Sri Lanka’s government has increasingly come under the spotlight for nepotism. Scrutiny is not solely external. The people of Sri Lanka disapprove of the practice and have carried out protests to demand that authorities in the country put an end to it. This article by Dr. Asanga Welikala is published by Constitutionnet. Here is an excerpt:
The severe day-to-day hardships caused by a deteriorating Sri Lankan economy had given rise to small sporadic protests for months, but on the night of 31 March 2022, these erupted into a much more serious demonstration when protestors attempted to storm the President’s private residence in Colombo. The event clearly captured the public mood and within hours a concerted protest movement, which demanded the resignation of the three Rajapaksa brothers who were President, Prime Minister, and Finance Minister, had begun. In the days following, not only have protests taken place in most cities of the island, but its main body has occupied Colombo’s seafront esplanade, the Galle Face Green, continuously. The government’s attempts to quell the protests with curfews, social media bans, and the use of armed force have consistently failed. Its attempts to appease protestors with the resignation of ministers (including Finance Minister Basil Rajapaksa) and top officials such as the Central Bank Governor and Treasury Secretary have also failed, as have its attempts to extend olive branches through the offer of discussions with the protestors. For nearly three weeks now, not only has the protest movement grown, with celebrities, businesses, university students, teachers, and trades unions swelling its ranks, but it also appears that until President Gotabaya Rajapaksa and Prime Minister Mahinda Rajapaksa either resign or are otherwise removed, it will not subside.

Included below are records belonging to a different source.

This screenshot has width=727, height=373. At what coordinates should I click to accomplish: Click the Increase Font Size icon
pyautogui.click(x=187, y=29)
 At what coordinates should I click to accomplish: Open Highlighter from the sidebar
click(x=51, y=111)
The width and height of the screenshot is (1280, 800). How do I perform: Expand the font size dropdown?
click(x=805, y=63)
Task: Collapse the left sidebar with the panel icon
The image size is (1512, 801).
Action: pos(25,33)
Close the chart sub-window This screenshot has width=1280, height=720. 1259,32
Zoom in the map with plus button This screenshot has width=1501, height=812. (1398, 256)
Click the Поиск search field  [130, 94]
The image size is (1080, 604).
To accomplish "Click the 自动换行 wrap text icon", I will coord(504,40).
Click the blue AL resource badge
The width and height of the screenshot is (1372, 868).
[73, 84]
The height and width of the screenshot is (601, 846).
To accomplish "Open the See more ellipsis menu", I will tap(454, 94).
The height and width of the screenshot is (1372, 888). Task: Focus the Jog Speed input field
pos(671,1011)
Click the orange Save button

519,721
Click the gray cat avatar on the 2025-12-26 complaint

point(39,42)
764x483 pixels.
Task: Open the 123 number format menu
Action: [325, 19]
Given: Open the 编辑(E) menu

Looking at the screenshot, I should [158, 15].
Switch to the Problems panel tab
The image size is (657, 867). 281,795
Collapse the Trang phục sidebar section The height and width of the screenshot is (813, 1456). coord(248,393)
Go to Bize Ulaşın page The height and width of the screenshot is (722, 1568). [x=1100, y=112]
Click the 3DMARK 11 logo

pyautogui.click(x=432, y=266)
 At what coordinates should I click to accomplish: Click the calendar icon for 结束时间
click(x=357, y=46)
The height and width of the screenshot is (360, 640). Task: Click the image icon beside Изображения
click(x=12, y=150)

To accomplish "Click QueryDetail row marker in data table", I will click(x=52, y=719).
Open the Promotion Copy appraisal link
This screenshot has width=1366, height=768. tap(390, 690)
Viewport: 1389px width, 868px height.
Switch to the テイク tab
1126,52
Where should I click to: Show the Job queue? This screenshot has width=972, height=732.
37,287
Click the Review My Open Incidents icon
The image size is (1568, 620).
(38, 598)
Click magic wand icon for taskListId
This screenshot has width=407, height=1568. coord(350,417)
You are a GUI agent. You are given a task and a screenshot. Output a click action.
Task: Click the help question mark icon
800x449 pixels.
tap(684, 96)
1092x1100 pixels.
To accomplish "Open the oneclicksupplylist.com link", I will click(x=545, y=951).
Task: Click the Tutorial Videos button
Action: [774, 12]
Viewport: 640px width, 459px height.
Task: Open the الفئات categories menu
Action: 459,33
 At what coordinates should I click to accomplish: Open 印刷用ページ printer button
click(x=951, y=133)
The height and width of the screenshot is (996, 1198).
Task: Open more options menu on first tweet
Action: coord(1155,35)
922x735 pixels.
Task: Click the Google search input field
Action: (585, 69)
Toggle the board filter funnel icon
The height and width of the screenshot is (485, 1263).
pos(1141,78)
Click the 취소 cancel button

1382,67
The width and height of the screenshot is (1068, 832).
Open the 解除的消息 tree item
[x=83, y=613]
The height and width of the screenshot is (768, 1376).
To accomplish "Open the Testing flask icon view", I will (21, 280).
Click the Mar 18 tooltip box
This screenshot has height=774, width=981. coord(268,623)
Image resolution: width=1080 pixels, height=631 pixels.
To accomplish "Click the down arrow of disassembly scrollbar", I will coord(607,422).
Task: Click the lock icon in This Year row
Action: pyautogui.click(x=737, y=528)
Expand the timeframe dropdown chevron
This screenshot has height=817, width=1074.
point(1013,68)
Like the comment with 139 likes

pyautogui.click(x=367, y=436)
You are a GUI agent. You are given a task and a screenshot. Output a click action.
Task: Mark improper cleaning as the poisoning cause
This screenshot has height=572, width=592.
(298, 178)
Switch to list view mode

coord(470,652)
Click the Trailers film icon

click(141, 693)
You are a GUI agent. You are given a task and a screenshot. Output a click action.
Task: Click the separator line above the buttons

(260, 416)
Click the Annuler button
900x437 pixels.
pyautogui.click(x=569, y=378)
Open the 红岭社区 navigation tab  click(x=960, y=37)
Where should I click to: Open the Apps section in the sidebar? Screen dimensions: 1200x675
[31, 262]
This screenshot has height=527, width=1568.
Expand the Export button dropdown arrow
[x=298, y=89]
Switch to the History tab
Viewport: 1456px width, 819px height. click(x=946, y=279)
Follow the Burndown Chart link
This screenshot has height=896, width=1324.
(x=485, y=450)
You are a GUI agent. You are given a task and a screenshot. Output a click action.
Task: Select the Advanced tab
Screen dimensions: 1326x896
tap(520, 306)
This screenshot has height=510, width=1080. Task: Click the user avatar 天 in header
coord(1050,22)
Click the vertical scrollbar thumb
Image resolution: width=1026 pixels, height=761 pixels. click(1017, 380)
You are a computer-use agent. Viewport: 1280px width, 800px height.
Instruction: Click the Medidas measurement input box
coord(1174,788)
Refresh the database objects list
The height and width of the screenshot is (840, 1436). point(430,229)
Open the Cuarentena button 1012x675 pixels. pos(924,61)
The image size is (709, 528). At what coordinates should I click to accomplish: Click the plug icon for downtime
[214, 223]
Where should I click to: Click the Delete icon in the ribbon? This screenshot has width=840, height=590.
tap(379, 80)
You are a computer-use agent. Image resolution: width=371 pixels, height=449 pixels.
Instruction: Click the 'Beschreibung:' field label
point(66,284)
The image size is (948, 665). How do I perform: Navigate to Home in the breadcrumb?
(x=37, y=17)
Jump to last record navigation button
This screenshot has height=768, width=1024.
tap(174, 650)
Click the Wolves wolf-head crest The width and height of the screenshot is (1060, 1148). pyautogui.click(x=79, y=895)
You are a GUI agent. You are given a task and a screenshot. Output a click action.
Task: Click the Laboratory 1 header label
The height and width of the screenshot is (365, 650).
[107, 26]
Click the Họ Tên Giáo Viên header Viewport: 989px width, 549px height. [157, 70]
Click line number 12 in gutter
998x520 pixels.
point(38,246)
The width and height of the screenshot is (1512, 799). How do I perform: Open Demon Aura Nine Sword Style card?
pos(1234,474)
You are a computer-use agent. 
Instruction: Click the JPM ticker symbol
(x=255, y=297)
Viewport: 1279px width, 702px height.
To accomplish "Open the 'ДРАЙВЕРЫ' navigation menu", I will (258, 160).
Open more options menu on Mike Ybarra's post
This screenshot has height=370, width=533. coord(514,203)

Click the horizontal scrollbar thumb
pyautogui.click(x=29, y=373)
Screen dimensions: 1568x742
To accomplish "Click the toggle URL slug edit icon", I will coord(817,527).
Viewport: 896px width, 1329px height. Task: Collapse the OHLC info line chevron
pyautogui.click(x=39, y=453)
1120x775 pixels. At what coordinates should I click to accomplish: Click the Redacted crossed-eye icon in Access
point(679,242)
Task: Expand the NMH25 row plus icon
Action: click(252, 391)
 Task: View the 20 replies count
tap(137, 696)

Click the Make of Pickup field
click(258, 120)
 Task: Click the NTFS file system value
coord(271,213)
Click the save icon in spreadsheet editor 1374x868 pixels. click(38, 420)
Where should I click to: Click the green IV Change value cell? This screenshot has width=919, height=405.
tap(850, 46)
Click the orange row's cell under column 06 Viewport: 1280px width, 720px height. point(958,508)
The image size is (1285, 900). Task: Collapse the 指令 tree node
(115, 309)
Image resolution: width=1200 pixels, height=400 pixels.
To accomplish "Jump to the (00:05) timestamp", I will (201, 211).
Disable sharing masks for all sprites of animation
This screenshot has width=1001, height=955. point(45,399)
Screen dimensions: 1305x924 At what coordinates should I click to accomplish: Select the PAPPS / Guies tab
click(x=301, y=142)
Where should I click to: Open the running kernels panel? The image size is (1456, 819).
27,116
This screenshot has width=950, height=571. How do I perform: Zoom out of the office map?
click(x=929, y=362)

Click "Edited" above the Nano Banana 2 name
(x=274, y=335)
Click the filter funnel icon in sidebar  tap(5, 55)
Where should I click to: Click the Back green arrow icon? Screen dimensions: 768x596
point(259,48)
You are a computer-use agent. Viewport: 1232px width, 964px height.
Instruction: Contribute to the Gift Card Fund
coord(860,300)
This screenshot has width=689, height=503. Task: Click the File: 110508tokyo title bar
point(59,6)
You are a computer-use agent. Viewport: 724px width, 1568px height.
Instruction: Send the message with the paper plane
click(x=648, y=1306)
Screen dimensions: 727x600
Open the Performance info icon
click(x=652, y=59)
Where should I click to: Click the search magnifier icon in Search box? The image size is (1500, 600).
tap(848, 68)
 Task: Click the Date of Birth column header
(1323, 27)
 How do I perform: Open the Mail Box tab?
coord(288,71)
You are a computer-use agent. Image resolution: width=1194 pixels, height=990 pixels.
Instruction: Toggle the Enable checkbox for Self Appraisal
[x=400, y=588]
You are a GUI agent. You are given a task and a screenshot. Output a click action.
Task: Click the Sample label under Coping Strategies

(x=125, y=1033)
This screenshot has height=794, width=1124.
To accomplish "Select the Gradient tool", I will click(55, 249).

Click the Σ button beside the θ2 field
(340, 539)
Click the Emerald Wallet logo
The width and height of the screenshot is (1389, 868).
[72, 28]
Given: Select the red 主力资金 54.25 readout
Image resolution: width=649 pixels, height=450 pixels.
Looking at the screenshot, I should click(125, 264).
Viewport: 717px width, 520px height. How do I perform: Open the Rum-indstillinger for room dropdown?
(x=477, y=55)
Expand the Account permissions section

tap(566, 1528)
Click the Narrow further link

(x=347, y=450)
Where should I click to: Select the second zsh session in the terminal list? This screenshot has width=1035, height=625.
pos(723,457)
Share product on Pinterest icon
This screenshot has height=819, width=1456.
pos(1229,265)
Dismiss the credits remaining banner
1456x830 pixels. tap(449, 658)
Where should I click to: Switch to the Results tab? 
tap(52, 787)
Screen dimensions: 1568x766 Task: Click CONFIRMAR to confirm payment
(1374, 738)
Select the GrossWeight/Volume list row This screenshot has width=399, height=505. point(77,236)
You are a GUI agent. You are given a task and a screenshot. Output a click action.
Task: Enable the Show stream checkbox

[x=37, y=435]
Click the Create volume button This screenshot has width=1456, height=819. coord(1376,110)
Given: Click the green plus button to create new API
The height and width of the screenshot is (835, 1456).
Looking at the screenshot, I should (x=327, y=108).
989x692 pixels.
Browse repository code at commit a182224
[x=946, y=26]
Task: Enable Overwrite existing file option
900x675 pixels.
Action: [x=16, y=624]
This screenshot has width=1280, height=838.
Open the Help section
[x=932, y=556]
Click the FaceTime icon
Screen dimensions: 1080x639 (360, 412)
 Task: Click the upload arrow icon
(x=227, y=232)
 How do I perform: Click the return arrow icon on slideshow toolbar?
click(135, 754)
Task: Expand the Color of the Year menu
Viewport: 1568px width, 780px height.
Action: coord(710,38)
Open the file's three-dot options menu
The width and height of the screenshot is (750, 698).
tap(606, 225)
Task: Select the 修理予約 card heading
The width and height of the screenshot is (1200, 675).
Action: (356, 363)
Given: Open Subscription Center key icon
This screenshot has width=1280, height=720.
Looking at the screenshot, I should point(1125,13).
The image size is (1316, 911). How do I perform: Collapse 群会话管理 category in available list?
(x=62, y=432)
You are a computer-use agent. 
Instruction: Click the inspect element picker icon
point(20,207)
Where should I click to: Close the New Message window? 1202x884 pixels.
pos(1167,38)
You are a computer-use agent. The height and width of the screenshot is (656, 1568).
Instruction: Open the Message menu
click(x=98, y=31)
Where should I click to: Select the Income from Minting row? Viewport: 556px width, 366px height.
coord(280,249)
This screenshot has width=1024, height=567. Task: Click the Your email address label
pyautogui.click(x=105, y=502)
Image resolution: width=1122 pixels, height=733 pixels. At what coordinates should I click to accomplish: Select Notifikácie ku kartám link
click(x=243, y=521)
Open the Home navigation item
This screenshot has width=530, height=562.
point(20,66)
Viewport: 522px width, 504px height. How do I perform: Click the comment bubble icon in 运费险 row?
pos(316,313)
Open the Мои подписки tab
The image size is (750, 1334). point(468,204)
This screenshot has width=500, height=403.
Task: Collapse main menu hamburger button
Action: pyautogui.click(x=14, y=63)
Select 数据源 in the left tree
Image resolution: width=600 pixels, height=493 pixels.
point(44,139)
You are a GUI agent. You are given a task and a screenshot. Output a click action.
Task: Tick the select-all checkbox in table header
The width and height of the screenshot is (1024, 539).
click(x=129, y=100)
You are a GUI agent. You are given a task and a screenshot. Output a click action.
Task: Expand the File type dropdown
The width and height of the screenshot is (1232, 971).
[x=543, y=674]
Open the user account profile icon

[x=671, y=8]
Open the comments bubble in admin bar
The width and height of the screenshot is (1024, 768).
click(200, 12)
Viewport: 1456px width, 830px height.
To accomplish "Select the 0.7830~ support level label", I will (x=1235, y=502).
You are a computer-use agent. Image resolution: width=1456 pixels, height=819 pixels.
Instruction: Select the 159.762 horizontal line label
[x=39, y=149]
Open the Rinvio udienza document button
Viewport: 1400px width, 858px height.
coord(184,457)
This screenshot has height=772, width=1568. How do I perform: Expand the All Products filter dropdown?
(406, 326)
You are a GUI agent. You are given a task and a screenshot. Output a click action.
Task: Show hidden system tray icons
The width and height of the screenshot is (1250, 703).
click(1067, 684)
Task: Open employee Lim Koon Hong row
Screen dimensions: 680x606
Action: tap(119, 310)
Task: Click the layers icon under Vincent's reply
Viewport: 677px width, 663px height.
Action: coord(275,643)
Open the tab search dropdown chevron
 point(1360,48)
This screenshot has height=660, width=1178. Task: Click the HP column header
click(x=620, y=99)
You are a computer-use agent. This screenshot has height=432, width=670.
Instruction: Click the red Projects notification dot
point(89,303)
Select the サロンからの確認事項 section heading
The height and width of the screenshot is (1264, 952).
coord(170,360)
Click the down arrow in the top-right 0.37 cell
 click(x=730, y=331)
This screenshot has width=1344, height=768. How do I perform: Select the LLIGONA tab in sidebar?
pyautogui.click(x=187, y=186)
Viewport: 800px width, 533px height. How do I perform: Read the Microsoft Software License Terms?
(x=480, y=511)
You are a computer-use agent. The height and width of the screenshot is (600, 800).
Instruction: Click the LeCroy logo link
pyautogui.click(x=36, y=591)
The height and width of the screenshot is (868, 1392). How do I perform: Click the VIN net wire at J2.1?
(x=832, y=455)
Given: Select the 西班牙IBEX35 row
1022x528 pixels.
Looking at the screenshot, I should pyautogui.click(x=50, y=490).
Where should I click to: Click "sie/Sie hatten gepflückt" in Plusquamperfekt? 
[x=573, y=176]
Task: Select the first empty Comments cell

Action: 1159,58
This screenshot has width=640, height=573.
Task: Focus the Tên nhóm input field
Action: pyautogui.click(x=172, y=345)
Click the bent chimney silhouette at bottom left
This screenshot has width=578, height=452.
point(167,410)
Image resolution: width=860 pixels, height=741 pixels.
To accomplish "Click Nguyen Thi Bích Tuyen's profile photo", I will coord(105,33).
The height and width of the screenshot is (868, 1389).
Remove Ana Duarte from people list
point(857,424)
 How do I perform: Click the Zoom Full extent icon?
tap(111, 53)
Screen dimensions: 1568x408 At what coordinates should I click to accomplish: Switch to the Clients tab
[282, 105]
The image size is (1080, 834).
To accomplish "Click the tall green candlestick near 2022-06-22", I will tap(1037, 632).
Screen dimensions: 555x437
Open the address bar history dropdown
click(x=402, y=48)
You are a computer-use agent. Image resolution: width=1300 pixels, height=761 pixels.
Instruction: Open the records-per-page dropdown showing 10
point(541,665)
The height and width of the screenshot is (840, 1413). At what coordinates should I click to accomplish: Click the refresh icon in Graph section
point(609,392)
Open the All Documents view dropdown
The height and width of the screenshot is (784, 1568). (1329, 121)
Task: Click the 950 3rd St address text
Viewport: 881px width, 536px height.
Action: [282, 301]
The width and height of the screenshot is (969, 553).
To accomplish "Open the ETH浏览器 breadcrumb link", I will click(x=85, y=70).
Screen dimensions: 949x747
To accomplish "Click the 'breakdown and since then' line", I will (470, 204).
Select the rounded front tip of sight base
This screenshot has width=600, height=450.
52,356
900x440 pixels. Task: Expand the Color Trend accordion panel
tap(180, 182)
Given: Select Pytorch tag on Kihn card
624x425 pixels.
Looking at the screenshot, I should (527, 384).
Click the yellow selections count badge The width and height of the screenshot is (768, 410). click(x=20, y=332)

The movement draws a clear connection between the economic crisis and the incompetent, corrupt, and unaccountable culture and structures of governance that caused the crisis.
While the trigger for the protests was the economy, it became apparent very early on that the protests were also about many other, more political, demands and aspirations. The demand for reform has consistently accompanied the demand for the end to Rajapaksa rule. The movement draws a clear connection between the economic crisis and the incompetent, corrupt, and unaccountable culture and structures of governance that caused the crisis. In particular, the causal connection between, on the one hand, the presidential system of government and the unfettering of the presidency by the Twentieth Amendment to the Constitution enacted by the Rajapaksas in 2020, and on the other hand, poor decision-making leading to economic catastrophe, has been implicit in even the most banal chants on Galle Face Green.